As always, Lauren tried to imagine how it felt to belong in a place like this. No one in Mountainaire worried about back rent or how to pay the light bill. She knew that if a person started here, there was no destination that was out of reach.
She walked up the path to the front door. Fragrant, saucer-sized pink roses hemmed her in on either side, made her feel a little bit like a princess in a fairy tale. Dozens of hidden lights illuminated the landscaped yard.
She knocked on the big mahogany front door.
It was only a moment before David answered. So quickly, in fact, she thought perhaps he’d been waiting at the window.

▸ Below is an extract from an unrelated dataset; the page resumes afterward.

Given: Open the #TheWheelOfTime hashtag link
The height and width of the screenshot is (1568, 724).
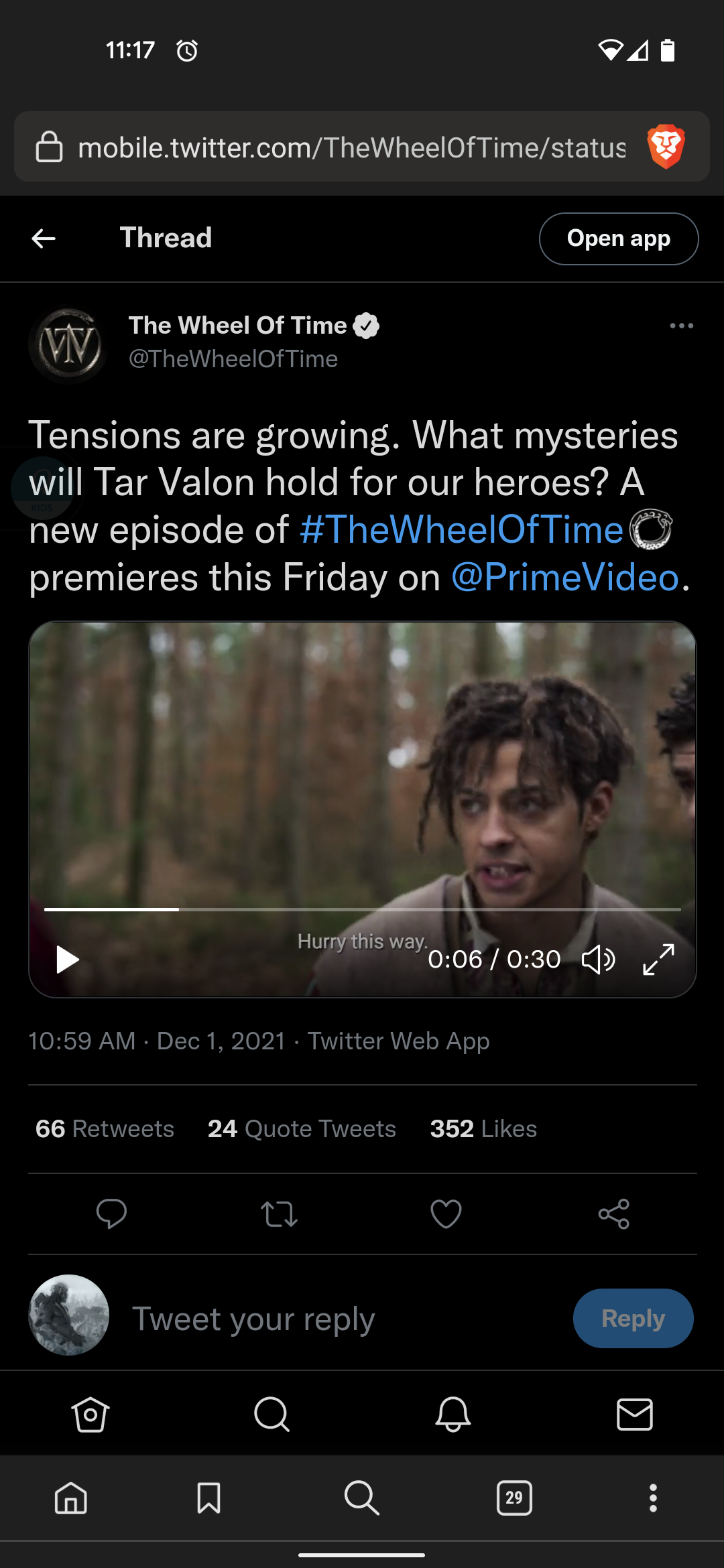Looking at the screenshot, I should pyautogui.click(x=461, y=530).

“You’re late,” he said, smiling slowly. He pulled her into his arms, right there in the open doorway where all the neighbors could see. She wanted to tell him to wait, to close the door, but once he kissed her, she forgot everything else. He’d always had that effect on her. At night, when she was in bed, alone and thinking about him, missing him, she wondered about her odd amnesia. Her only explanation for it was love; what else could make a perfectly sane girl think that without her boyfriend’s touch, the sun might slip out of the sky and leave the world cold and dark?
She looped her arms around his neck and smiled up at him. Their night hadn’t even really begun and already her chest felt tight with anticipation.
“It’s so cool that you can just
be
here. I’d have to tell my mom a dozen lies to get a night with you if they were in town.”
Lauren tried to imagine a life like that, one where
someone—a mom—was waiting for you, worrying about you.
No lies were needed in the Ribido apartment. Mom had spoken to Lauren about sex when she turned twelve.
You’ll get talked into it,
she’d said, lighting up a cigarette.
It’ll seem like a good idea at the time.
Still smoking, she’d tossed a box of condoms on the coffee table.
After that, Mom had let Lauren make her own decisions, as if handing out condoms were a mother’s only responsibility. Lauren had been setting her own curfews since childhood; if she didn’t come home at all, that was all right, too.
Lauren knew that if she told her friends this, they’d ooh and aah and tell her how lucky she was, but she would have traded all that freedom for a single bedtime kiss.
He stepped back, smiling, and took hold of her hand. “I have a surprise for you.”
She followed him down the wide hallway. Her heels clicked on the creamy marble tiles. If his parents had been home, she would have tiptoed in silence; with only the two of them here she could be herself.
He turned, walked through the creamy stone archway that separated the hallway from the formal dining room.
It looked like a movie set. A long, brilliant wooden table flanked by sixteen ornately carved wooden chairs. In the center of the table was a huge arrangement of white roses, white lilies, and greenery.
On one end there were two place settings. Beautiful, translucent bone china rimmed in gold sat on ivory silk placemats. Gold flatware glinted in the light of a single candle.